- **Records for this task**:
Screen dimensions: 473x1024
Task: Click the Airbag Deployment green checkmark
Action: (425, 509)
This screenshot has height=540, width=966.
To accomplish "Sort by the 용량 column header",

---

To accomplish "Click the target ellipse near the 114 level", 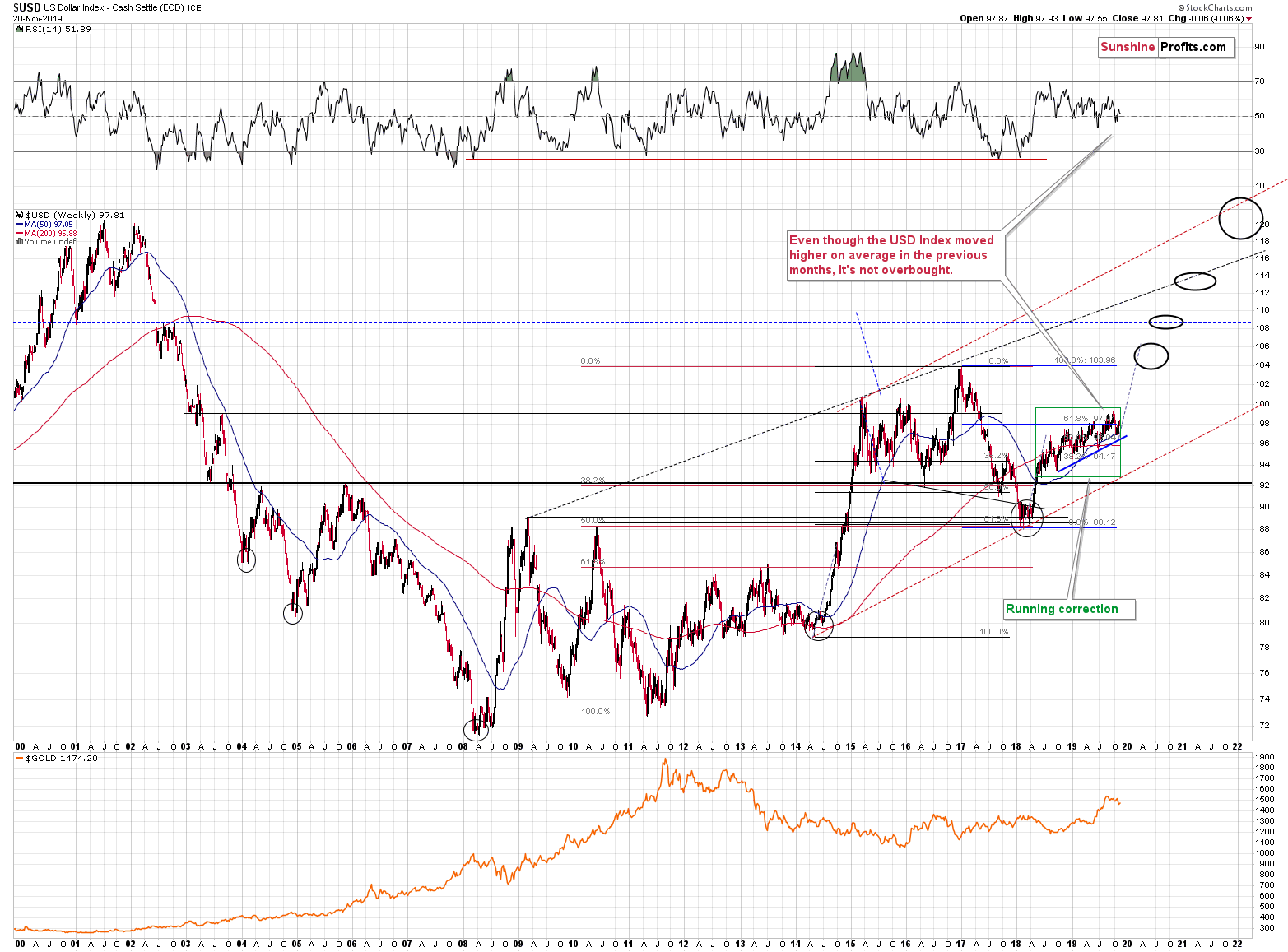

==

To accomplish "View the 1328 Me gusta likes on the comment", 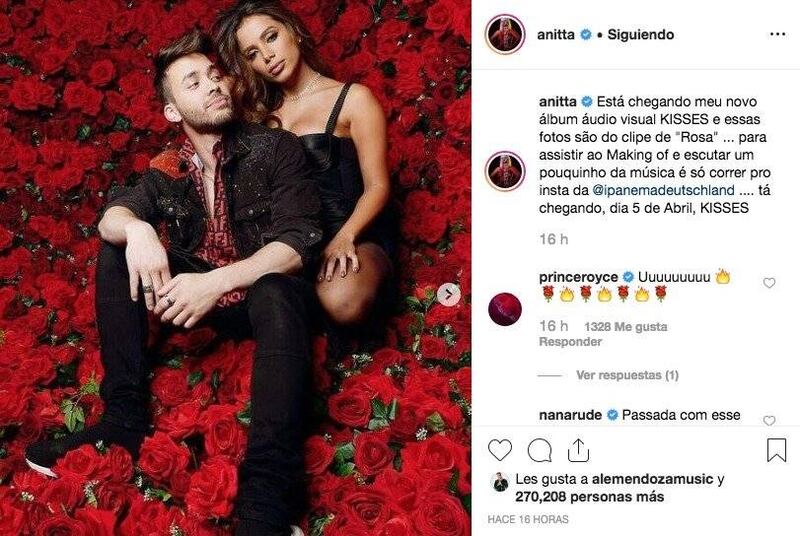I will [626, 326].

- **Given task**: Please set out the records as a Markdown table, beginning at the line that has "Screen dimensions: 473x1024" and stopping after the line that has "the 용량 column". Use the columns No. and Entry, one row per line, and leave out any blank lines.

- **Exercise solution**:
| No. | Entry |
|---|---|
| 1 | Screen dimensions: 473x1024 |
| 2 | Task: Click the Airbag Deployment green checkmark |
| 3 | Action: (425, 509) |
| 4 | This screenshot has height=540, width=966. |
| 5 | To accomplish "Sort by the 용량 column header", |